▶ ASSIGNMENT 1
Decide whether each statement below agrees with the article on latent homosexuality. Answer yes or no for each, quoting the exact words of the article that decide it.
(a) Sigmund Freud originally proposed the term.
(b) The homophobic and non-homophobic groups differed in aggression.
(c) The 1996 study involved 64 heterosexual men.
▶ ASSIGNMENT 2
Reproduce the article on latent homosexuality from "The term was" to "a conscious level.", inclusive, substituting "clinician" for "therapist".
▶ ASSIGNMENT 3
Answer these questions from the article on latent homosexuality:
(a) Which university conducted the 1996 study?
(b) What method was used for the three tests?
(c) What percentage of the homophobic men failed to display any arousal?

▶ PASSAGE FOR REVIEW
◇ ◇ ◇
= Latent homosexuality =

Non-consciously experienced attraction toward members of the same sex

Latent homosexuality is an erotic attraction toward members of the same sex that is not consciously experienced or expressed in overt action. This may mean a hidden inclination or potential for interest in homosexual relationships, which is either suppressed or not recognized, and which has not yet been explored, or may never be explored.

The term was originally proposed by Sigmund Freud. Some argue that latent homosexuality is a potentially iatrogenic effect (that is, it is not present until suggested by a therapist). Others argue that the term latent is not truly applicable in the case of homosexual urges, since they are often not in the unconscious or unexpressed category, but rather exist in the conscious mind and are repressed on a conscious level.

==Links to homophobia==

A theory that homophobia is a result of latent homosexuality was put forth in the late 20th century. A 1996 study from the University of Georgia by Henry Adams, Lester Wright Jr., and Bethany Lohr was conducted concerning this theory. The research was done on 64 heterosexual men, 35 of whom exhibited homophobic traits and 29 who did not. They were assigned to groups on the basis of their scores on the Index of Homophobia (W.W. Hudson & W.A. Ricketts, 1980). The groups did not differ in aggression.

Three tests were conducted using penile plethysmography. While there was no difference in response when the men were exposed to heterosexual and lesbian pornography, there was a major difference in response when the men were exposed to male homosexual pornography.

The researchers reported that 24% of the non-homophobic men showed some degree of tumescence in response to the male homosexual video, compared to 54% of the subjects who scored high on the homophobia scale. In addition, 66% of the non-homophobic group showed no significant increases in tumescence after this video, but only 20% of the homophobic men failed to display any arousal. Additionally, when the participants rated their degree of sexual arousal later, the homophobic men significantly underestimated their degree of arousal by the male homosexual video.

The results of this study indicate that individuals who score in the homophobic range and admit negative affect toward homosexuality demonstrate significant sexual arousal to male homosexual erotic stimuli.

These results evidence homophobia as a threat to an individual's own homosexual impulses causing repression, denial, or reaction formation (or all three; West, 1977).
◇ ◇ ◇
▶ DATA LISTING
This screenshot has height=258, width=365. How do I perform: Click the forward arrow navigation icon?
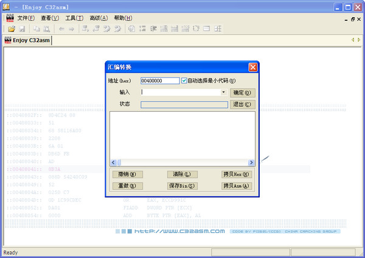[71, 29]
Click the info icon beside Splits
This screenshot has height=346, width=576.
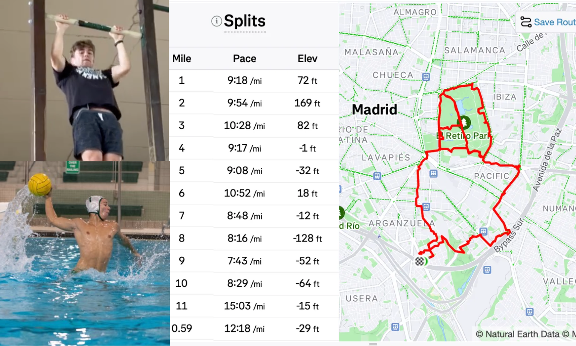pyautogui.click(x=217, y=21)
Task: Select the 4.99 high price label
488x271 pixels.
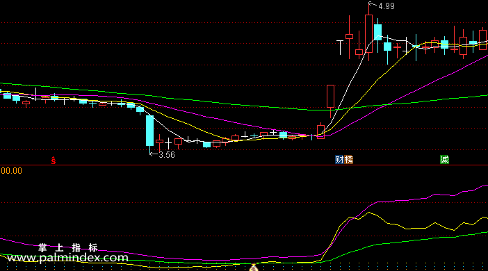Action: coord(387,6)

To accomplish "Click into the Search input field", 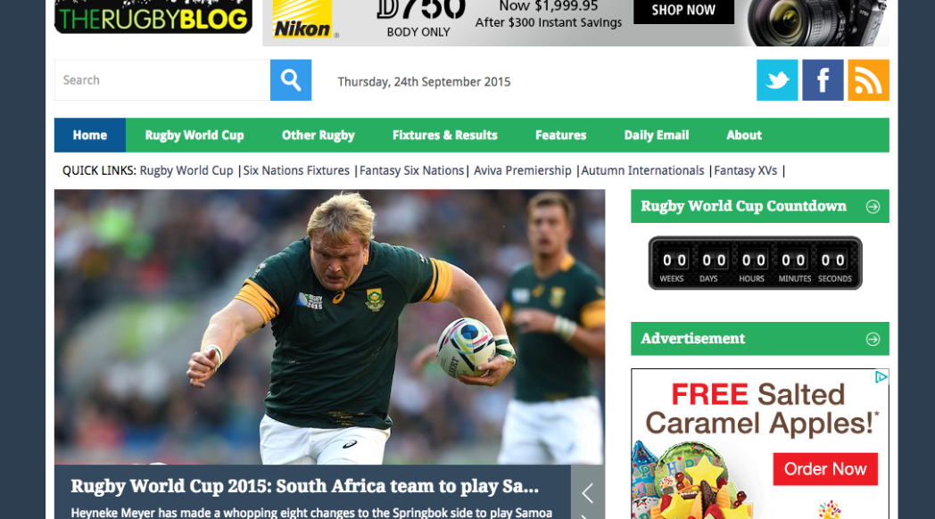I will coord(162,80).
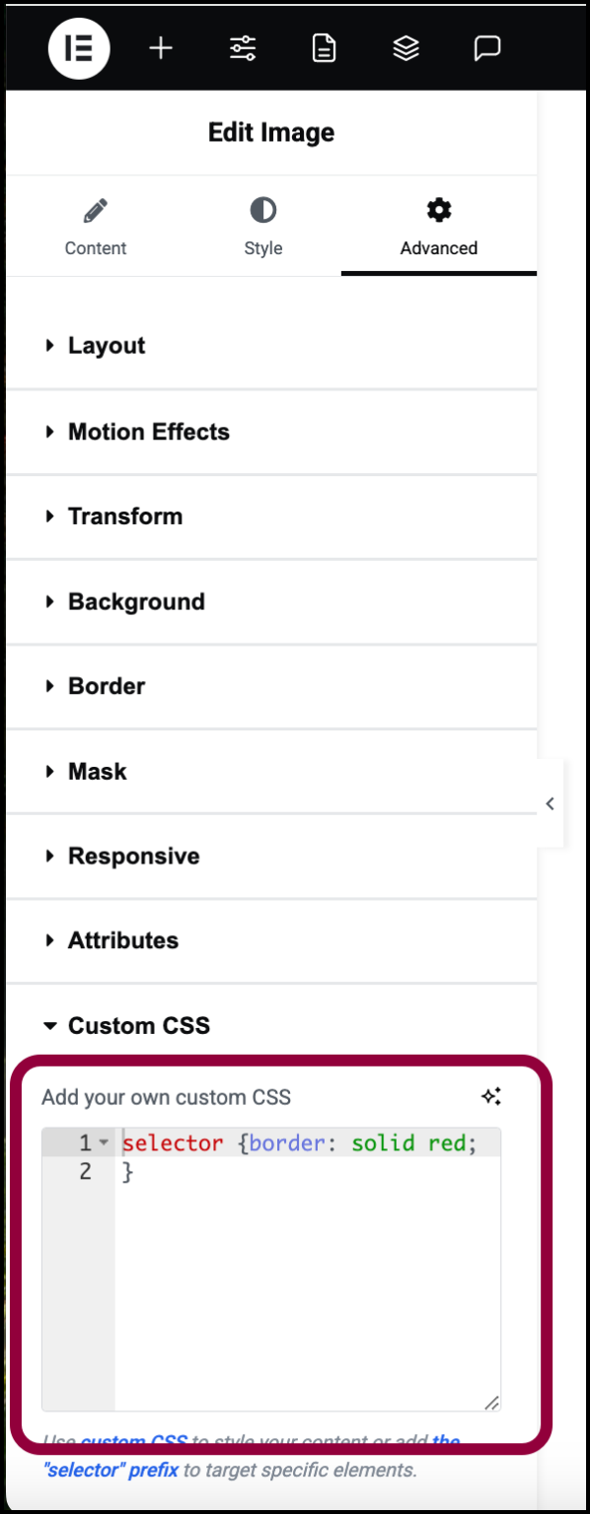Expand the Layout section
The height and width of the screenshot is (1514, 590).
click(x=106, y=345)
◇ ◇ ◇
▶ WRITTEN ANSWER 1
(a) Yes: "The term was originally proposed by Sigmund Freud."
(b) No: "The groups did not differ in aggression."
(c) Yes: "The research was done on 64 heterosexual men"

▶ WRITTEN ANSWER 2
The term was originally proposed by Sigmund Freud. Some argue that latent homosexuality is a potentially iatrogenic effect (that is, it is not present until suggested by a clinician). Others argue that the term latent is not truly applicable in the case of homosexual urges, since they are often not in the unconscious or unexpressed category, but rather exist in the conscious mind and are repressed on a conscious level.

▶ WRITTEN ANSWER 3
(a) The University of Georgia
(b) Penile plethysmography
(c) 20%